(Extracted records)
● ● ● ● ● ● ●
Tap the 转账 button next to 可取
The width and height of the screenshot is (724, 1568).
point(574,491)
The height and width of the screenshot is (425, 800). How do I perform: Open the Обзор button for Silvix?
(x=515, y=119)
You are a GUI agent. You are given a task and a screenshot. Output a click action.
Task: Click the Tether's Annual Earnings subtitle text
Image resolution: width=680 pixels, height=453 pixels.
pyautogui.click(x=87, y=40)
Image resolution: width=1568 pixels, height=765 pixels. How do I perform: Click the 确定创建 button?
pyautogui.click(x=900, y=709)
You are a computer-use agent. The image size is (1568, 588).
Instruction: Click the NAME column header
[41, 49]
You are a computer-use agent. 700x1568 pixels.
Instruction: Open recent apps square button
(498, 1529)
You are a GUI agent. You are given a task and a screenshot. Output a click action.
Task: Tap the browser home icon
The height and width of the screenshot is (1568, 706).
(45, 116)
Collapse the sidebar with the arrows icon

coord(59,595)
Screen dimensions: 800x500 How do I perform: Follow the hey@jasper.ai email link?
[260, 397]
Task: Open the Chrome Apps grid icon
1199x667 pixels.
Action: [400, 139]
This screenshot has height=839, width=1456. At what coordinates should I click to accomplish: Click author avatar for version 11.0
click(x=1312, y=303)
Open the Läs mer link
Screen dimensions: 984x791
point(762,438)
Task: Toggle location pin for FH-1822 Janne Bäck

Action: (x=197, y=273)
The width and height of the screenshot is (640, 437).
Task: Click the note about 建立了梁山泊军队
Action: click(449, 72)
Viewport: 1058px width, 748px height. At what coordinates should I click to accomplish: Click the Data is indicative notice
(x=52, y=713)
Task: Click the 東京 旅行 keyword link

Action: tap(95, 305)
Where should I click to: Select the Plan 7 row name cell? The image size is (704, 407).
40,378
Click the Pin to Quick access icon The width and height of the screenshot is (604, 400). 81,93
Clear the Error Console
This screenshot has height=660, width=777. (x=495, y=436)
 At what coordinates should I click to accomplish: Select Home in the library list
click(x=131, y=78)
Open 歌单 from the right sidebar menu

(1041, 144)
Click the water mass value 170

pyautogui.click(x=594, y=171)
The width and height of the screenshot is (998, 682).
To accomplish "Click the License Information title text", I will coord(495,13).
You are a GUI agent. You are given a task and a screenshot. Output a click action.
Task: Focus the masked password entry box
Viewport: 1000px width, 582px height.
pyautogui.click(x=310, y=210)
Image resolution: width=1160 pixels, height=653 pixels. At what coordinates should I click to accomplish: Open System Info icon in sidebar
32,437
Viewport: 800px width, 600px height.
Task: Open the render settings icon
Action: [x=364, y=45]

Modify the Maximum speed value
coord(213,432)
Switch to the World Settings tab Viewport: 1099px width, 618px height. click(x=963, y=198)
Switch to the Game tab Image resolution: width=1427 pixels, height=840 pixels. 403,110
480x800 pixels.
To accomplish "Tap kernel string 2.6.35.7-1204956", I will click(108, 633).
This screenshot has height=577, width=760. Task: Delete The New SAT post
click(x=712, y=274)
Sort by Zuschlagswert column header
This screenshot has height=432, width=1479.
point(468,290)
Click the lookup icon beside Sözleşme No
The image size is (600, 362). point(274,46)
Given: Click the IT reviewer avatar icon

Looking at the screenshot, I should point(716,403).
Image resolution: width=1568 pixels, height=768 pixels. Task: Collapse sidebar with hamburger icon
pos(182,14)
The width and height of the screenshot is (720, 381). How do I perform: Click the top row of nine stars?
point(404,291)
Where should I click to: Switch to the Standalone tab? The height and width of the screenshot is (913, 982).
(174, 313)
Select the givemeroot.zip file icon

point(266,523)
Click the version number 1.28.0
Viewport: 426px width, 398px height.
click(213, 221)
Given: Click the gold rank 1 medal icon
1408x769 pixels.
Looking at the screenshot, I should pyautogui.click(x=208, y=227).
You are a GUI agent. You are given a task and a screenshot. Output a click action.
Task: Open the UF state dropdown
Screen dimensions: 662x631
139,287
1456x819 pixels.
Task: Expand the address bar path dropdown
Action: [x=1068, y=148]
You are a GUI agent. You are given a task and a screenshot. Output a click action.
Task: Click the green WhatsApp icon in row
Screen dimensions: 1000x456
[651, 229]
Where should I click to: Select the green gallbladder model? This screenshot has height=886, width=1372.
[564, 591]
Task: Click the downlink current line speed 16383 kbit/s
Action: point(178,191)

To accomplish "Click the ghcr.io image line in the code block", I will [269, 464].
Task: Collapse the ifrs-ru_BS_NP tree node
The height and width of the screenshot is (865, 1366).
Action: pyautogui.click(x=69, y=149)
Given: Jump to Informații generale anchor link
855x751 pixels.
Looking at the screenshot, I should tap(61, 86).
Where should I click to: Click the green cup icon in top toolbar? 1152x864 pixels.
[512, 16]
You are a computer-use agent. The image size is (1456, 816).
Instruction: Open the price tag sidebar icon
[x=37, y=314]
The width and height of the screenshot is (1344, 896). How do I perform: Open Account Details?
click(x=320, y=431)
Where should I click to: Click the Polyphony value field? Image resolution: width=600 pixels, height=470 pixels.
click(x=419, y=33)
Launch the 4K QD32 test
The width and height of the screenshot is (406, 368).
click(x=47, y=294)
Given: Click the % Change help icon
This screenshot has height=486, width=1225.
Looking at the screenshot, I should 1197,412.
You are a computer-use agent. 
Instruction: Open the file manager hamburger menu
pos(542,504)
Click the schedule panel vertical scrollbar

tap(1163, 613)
● ● ● ● ● ● ●
### TO DO
Among the entries above, which lines include "text"? List them all.

### RESPONSE BOX
Task: Click the Tether's Annual Earnings subtitle text
To accomplish "Click the License Information title text", I will coord(495,13).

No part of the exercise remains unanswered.